AIM OF THE EXERCISE:
Take the line that contains "Select Yun Jin's character portrait" and every line below it to the end of the entries, and give them again exactly, leaving out any pictures.

*** GIVEN RECORDS ***

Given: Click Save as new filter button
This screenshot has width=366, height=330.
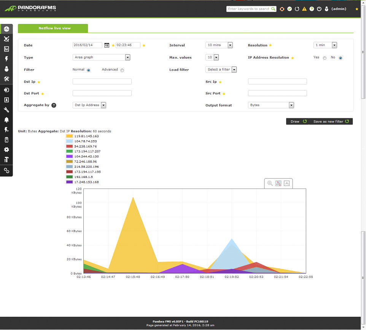Looking at the screenshot, I should tap(331, 122).
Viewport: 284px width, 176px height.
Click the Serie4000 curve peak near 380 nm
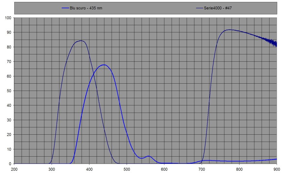click(x=81, y=41)
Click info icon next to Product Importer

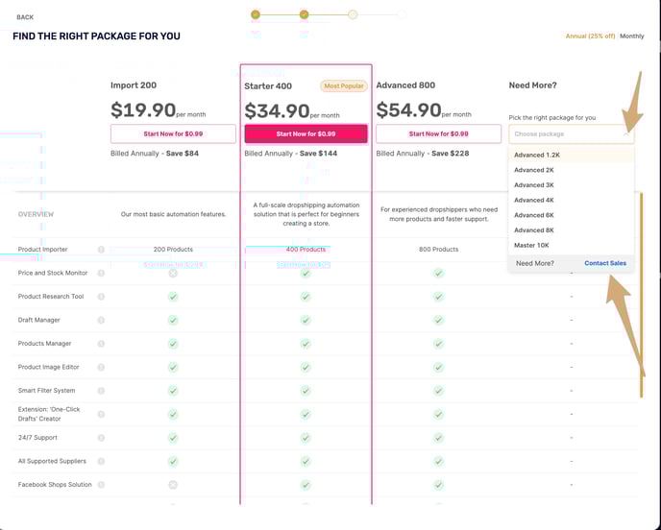click(101, 250)
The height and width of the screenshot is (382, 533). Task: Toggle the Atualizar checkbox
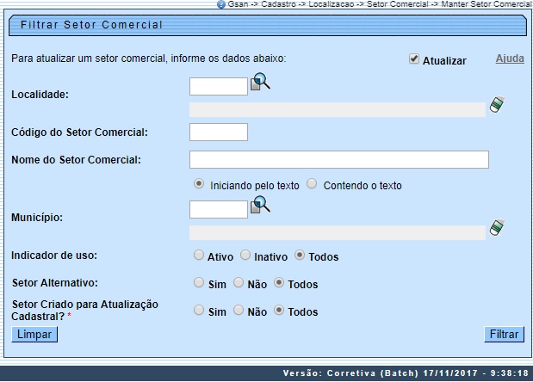414,59
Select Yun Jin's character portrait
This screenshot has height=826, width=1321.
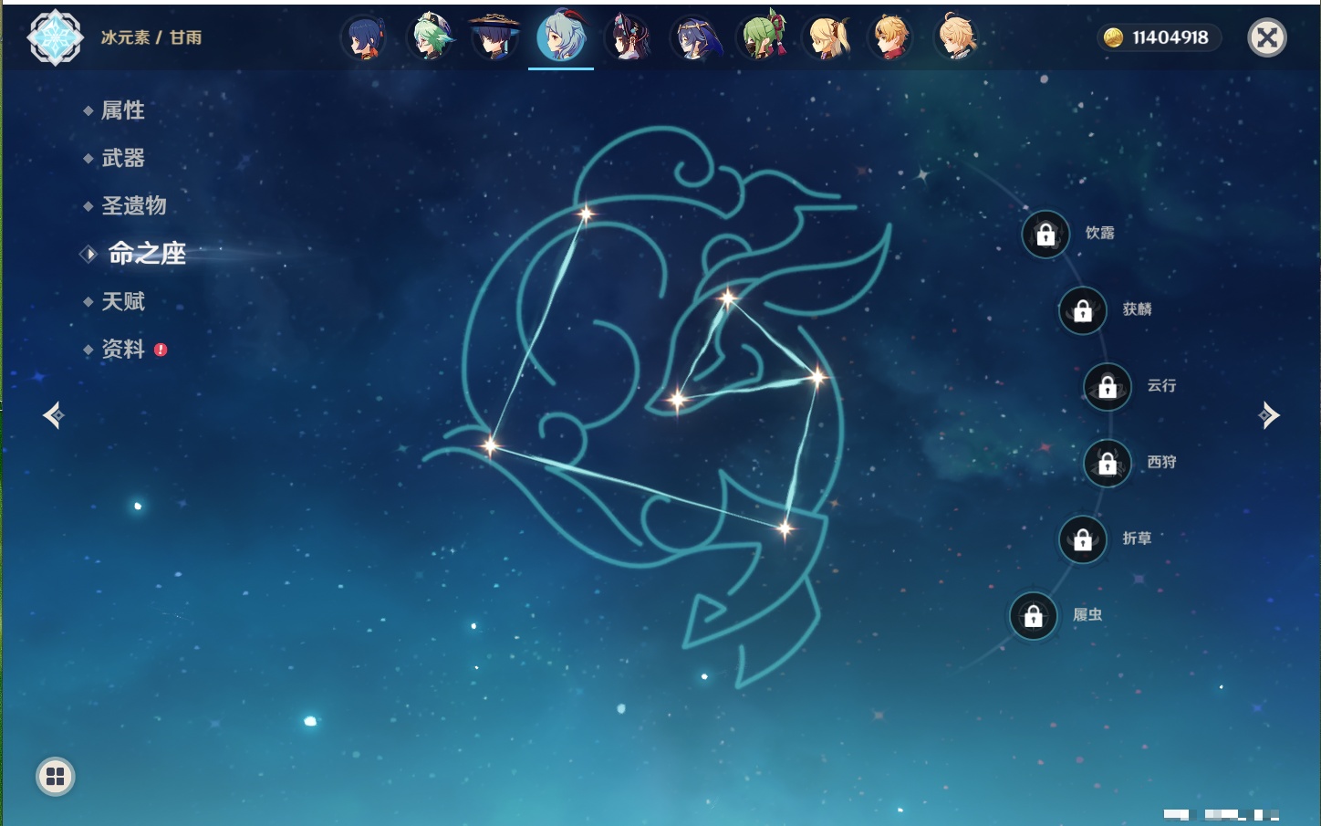click(628, 38)
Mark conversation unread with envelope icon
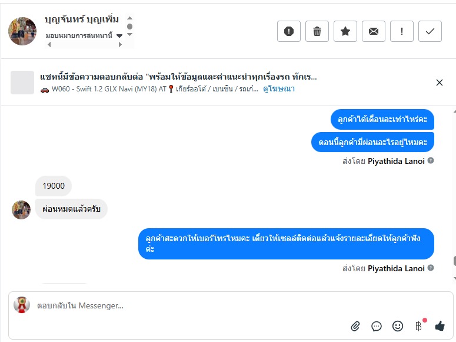This screenshot has width=456, height=342. pos(374,31)
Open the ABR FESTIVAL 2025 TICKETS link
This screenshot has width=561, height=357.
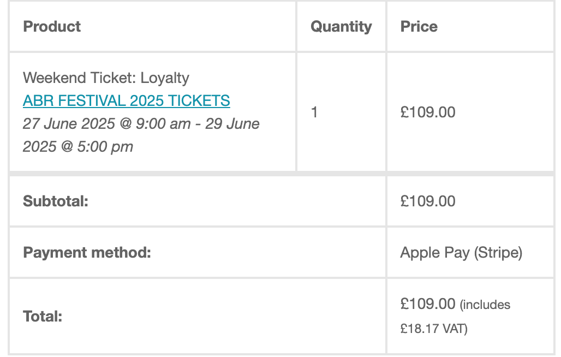[126, 100]
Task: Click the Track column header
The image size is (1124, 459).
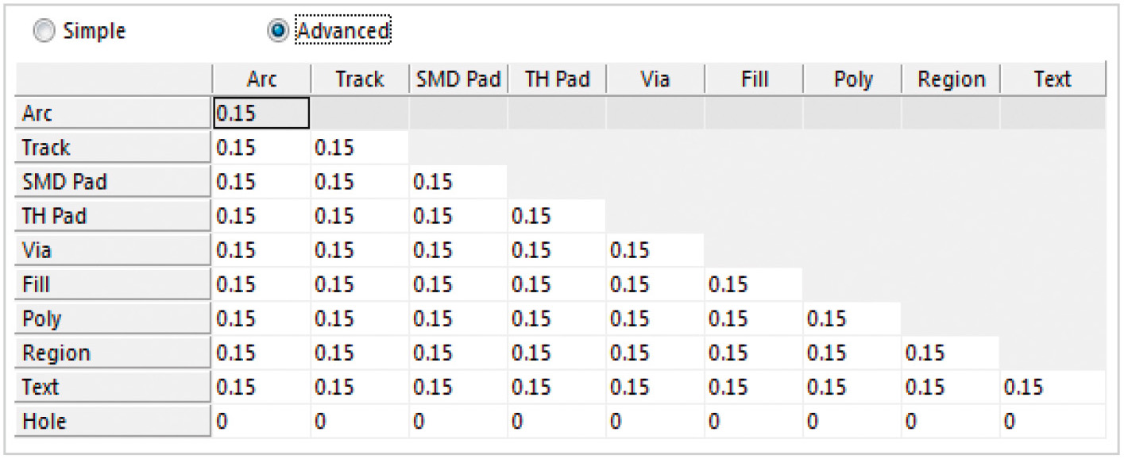Action: [359, 79]
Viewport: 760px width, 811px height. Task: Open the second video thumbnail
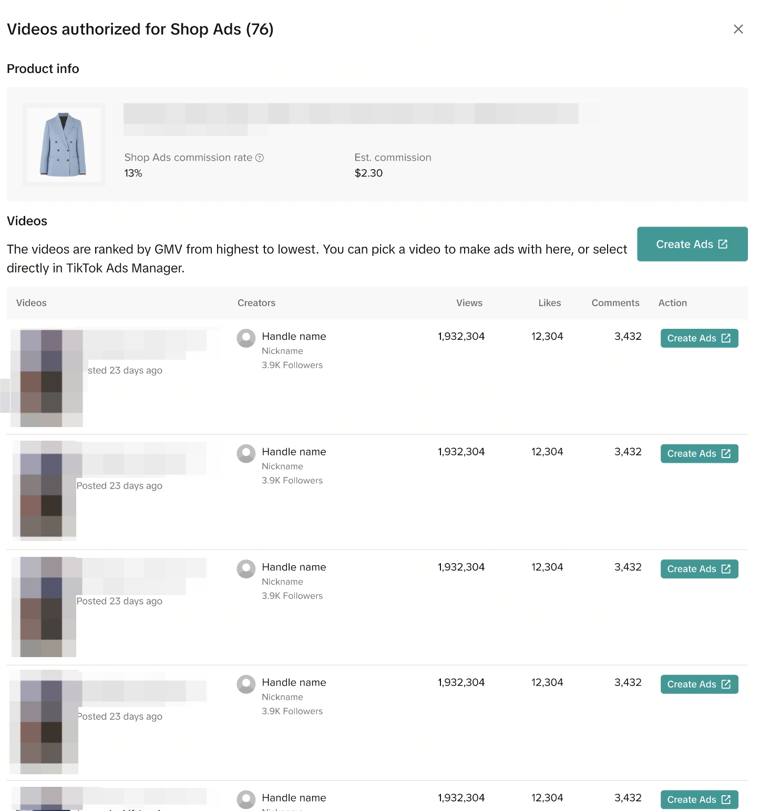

*** End of GIVEN RECORDS ***

WORKED SOLUTION:
Select Yun Jin's character portrait
This screenshot has height=826, width=1321.
click(628, 38)
Mark conversation unread with envelope icon
This screenshot has width=456, height=342. pos(374,31)
Open the ABR FESTIVAL 2025 TICKETS link
This screenshot has width=561, height=357.
[126, 100]
Task: Click the Track column header
The image size is (1124, 459).
Action: [359, 79]
Viewport: 760px width, 811px height. Task: Open the second video thumbnail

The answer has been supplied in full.